EXTRACTED MATERIAL:

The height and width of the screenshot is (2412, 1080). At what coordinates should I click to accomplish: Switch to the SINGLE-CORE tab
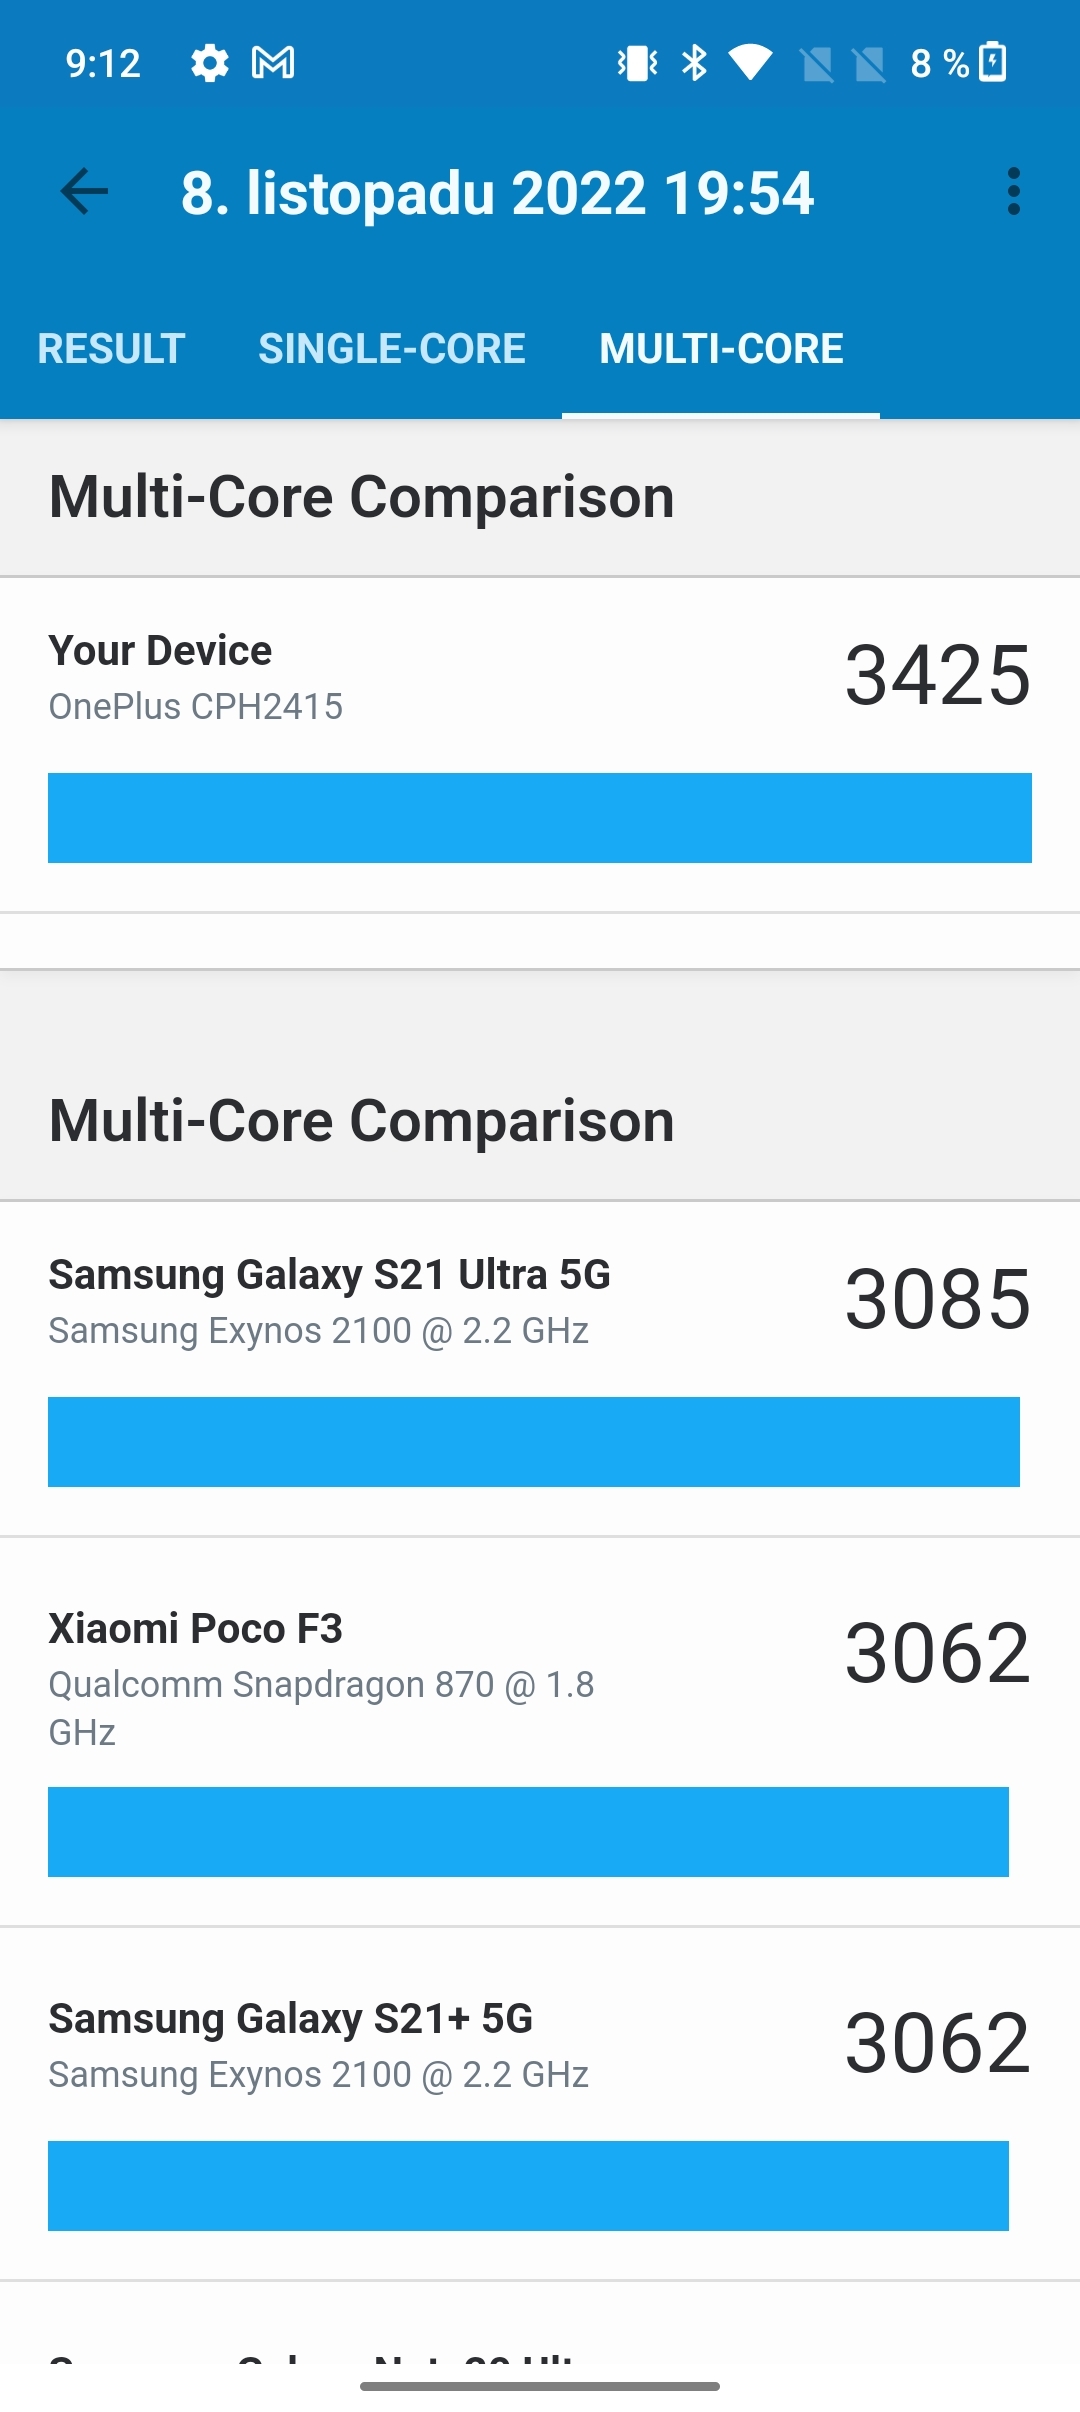392,349
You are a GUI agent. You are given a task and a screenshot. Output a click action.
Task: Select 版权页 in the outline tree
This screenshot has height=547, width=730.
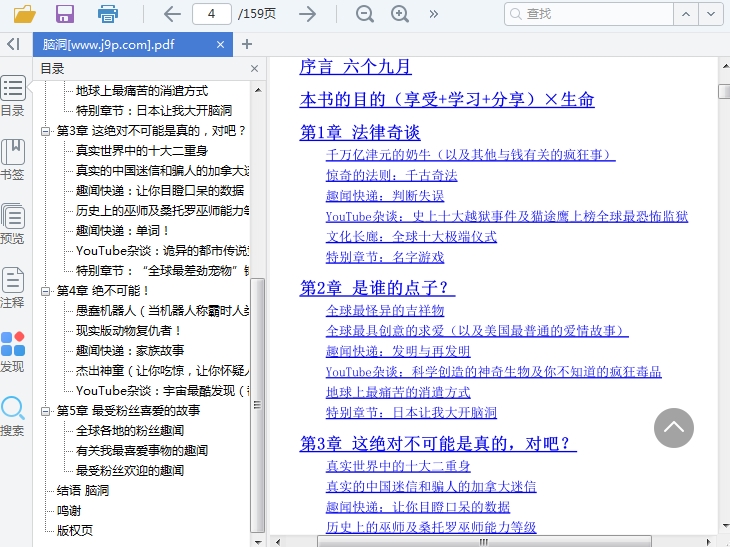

WORK TASK: Repeat the listing in full and exactly. Leave any pictures out.

RESPONSE BELOW:
The height and width of the screenshot is (2412, 1080). At what coordinates should I click to accomplish: Switch to the SINGLE-CORE tab
392,349
You are a GUI agent. You are given a task and a screenshot. Output a click action.
Task: Select 版权页 in the outline tree
This screenshot has height=547, width=730.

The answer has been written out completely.